--- Available data Enclosed Below ---

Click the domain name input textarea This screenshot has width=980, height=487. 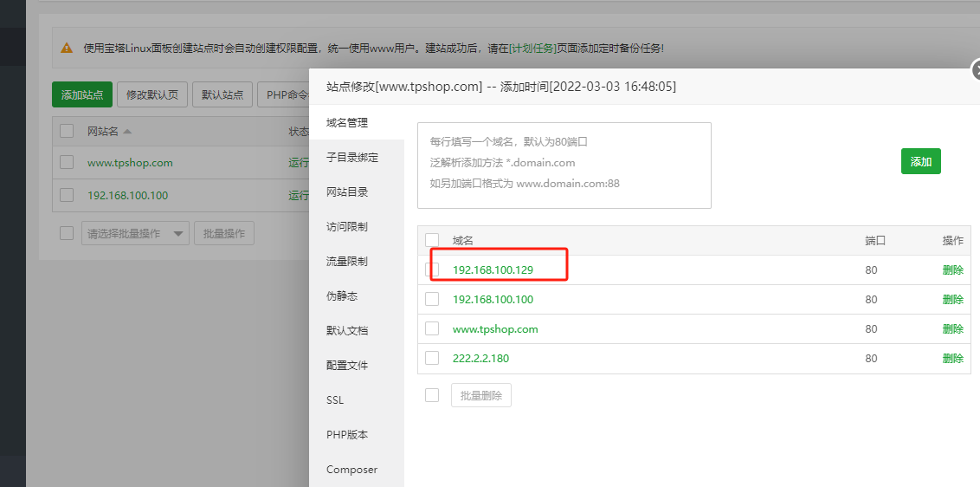(564, 165)
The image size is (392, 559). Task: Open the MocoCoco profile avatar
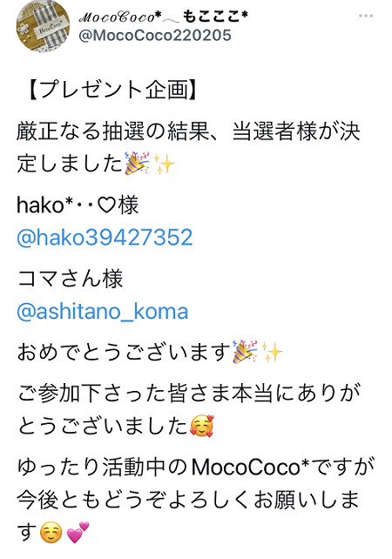pos(44,26)
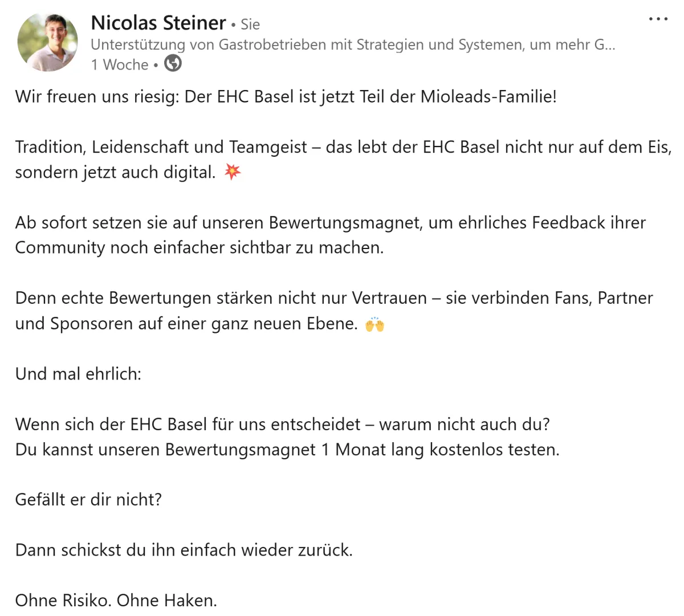Click the line "Und mal ehrlich:"
This screenshot has height=616, width=684.
tap(78, 374)
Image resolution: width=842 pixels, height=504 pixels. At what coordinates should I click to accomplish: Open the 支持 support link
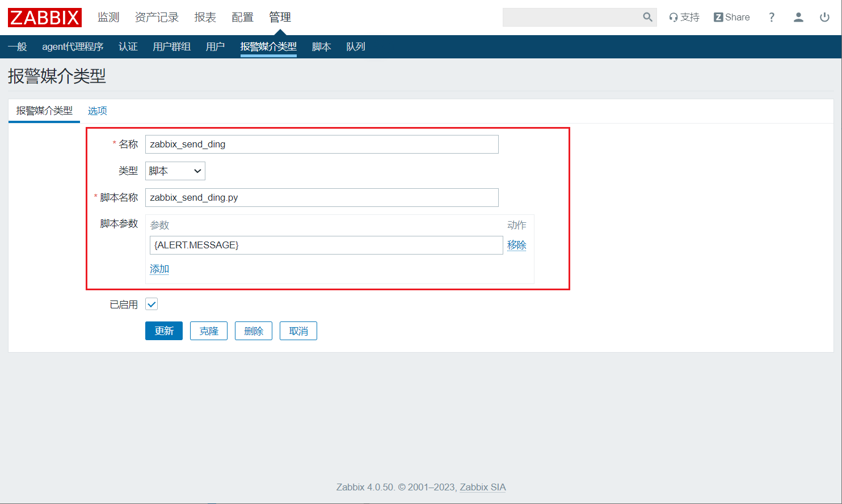(684, 18)
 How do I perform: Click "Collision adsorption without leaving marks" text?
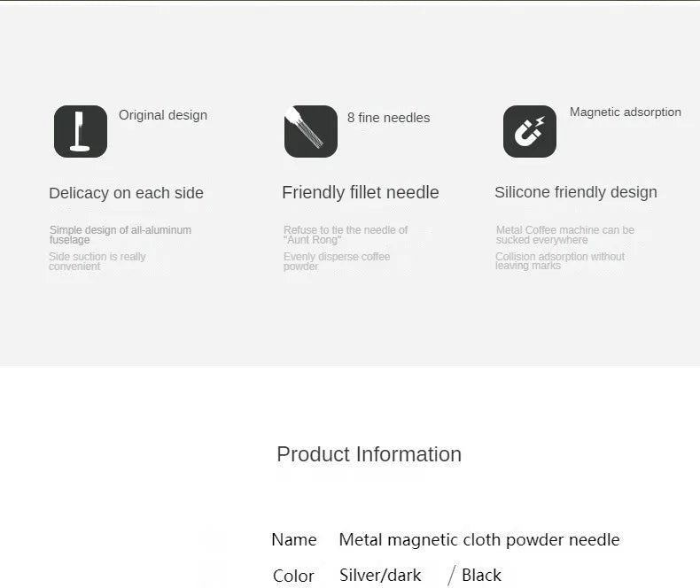click(x=559, y=261)
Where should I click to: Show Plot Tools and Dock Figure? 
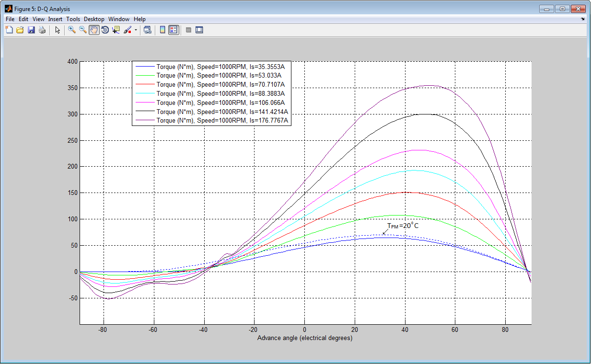199,30
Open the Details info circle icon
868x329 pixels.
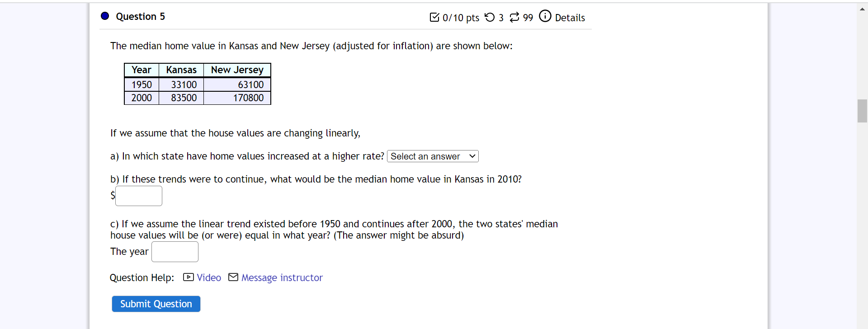pos(545,16)
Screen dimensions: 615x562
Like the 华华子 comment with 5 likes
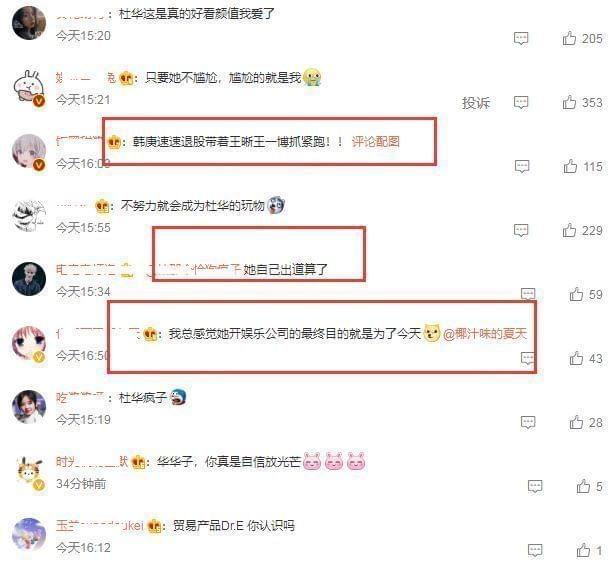[583, 486]
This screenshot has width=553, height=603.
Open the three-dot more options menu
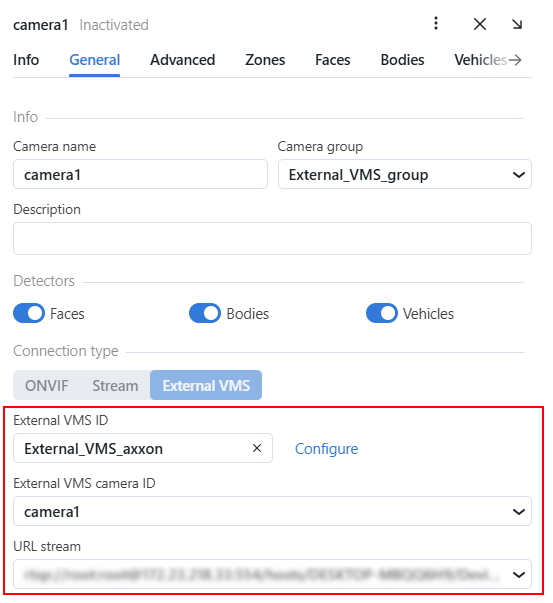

--- End of Enclosed Available data ---

▶ _What is required_
Only the lines from the one containing "Screen dimensions: 615x562" through the final line of the data are to be written out, exactly as they stand and without pictures.

▶ _Output of the exercise_
Screen dimensions: 615x562
Like the 华华子 comment with 5 likes
[583, 486]
This screenshot has width=553, height=603.
Open the three-dot more options menu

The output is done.